─── Trecho do texto ───
Entramos numa espécie
de transe nerd. Daríamos um Super-Homem que virava Clark Kent para o João
Bolota. Com a caixa finalmente em nossas mãos, começamos a examinar o presente,
muito excitados. Só para descobrir que nossa visão de raio-x tinha falhado: não
havia terninho nem óculos. Só mesmo a cabine telefônica. É claro que isso não
fora mencionado pelo lasanha-man. Queríamos voar até a banca, mas tivemos de
nos virar e retroceder sobre nossos pés mortais. “Não tem terninho nem
óculos?”, perguntei, com o que pensei ser uma voz poderosa. “Não”, disse ele,
sucinto. “Não?” Não. Pulverizamos lasanha-man com nosso superolhar, mas
lasanha-man parece não ter percebido, ocupado em dar aquela limpadinha básica
com a língua nos dentes. Caminhamos prostrados até a festa, destituídos de
nossos superpoderes por um vilão de filme Spaghetti.
“É vintage”, disse à
mãe do João Bolota, já antecipando uma justificativa sobre a ausência do
terninho e dos óculos. “Sério? Que sensacional... Onde vocês acharam isso?”,
disse ela, gentilíssima. Foi só depois de seis cachorros-quentes (sou uma
cachorroquentólatra) que comecei a me deprimir com a situação do Super-Homem.
Nenhum de nós dois tinha a coragem de encarar o João Bolota. Não que ele
tivesse reparado, ocupado que estava em deslizar sobre a nossa cabeça numa
espécie de tirolesa, já que a festa transcorria num buffet infantil com
esportes de aventura. E quando ele quiser tirar o collant?, eu me preocupava.
Comecei a imaginar o Super-Homem nu, trancado na cabine telefônica, sem coragem
de vestir o collant azul brilhante mais uma vez para enfrentar o mundo lá fora.
Eu me identificava com ele. Não sou super, mas muitas vezes estive nessa
situação logo cedo de manhã. Sem contar que é de uma perversidade inominável
condenar alguém, mesmo que um super-herói, a passar a vida de collant.
Demos ao João Bolota o
pior presente do mundo: um super-herói sem humanidade. Se servir de atenuante,
o que levou ao trágico desfecho foi uma sequência de eventos e relações bem
humanas. Mas não sou muito favorável a atenuantes. Já estava pronta para
interceptar Bolota com um rasante no teto, onde, juro, ele estava naquele
momento, para dizer a ele: perdoe-nos, João Bolota, na próxima vez a gente faz
um desenho. Então me lembrei. Há algo que podemos dar a ele. Nós podemos
fabular. E dar um sentido novo a essa falta que possa transcender essa
narrativa pateticamente real de perdas, enganos e lasanha fria. Algo sem preço.
───
Instruções |
1. Segundo o trecho sobre o presente de Super-Homem, o que faltava no brinquedo dado ao João Bolota?
2. Retome o trecho sobre o presente de Super-Homem dado ao João Bolota a partir da última frase apresentada.
─── Amostra de dados ───
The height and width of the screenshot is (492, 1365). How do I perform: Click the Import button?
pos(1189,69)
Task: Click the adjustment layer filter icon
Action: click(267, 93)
───
Respostas por tarefa |
1. Faltavam o terninho e os óculos.

2.
Sabe, João Bolota,
antes de você esse Super-Homem pertenceu a alguém que o amou. Mas que já não
brincava mais com ele porque achava que, depois de crescido, não podia mais
andar voando por aí de collant azul. Esquecido de como se brincava, um dia ele
fazia uma ponte aérea, espremido na poltrona do meio da classe econômica.
Espichou o pescoço e conseguiu ver uma nesga da asa do avião no céu, entre o
banco da frente e a cabeçona do passageiro ao lado. Lembrou-se então de que um
dia tinha voado como Super-Homem e sentiu uma dor aguda no peito. Pensou que
estava enfartando, mas a dor desapareceu depois de um minuto e ninguém, nem
mesmo a aeromoça que lhe oferecia uma batata de saquinho, notou que ele havia
vivido uma quase morte.
Ao chegar em casa,
depois de amargar duas horas no trânsito, ele resgatou seu boneco da parte de
cima do armário embutido. Encontrou o Super-Homem agonizando, não por causa da
criptonita, mas do mofo, entre edredons do inverno e uma bota que tinha perdido
o salto. Decidiu que seu Super voaria com a capa de uma outra criança. Quando o
sábado ainda não tinha amanhecido, ele se esgueirou pela feira e infiltrou o
Super-Homem na banca de brinquedos, bem em cima, vistoso, entre o Forte-Apache
e um carrossel de cavalos coloridos. (É por isso que lasanha-man apenas fingiu
ser esperto. De fato, ele nem sabia de onde tinha aparecido aquele
Super-Homem.)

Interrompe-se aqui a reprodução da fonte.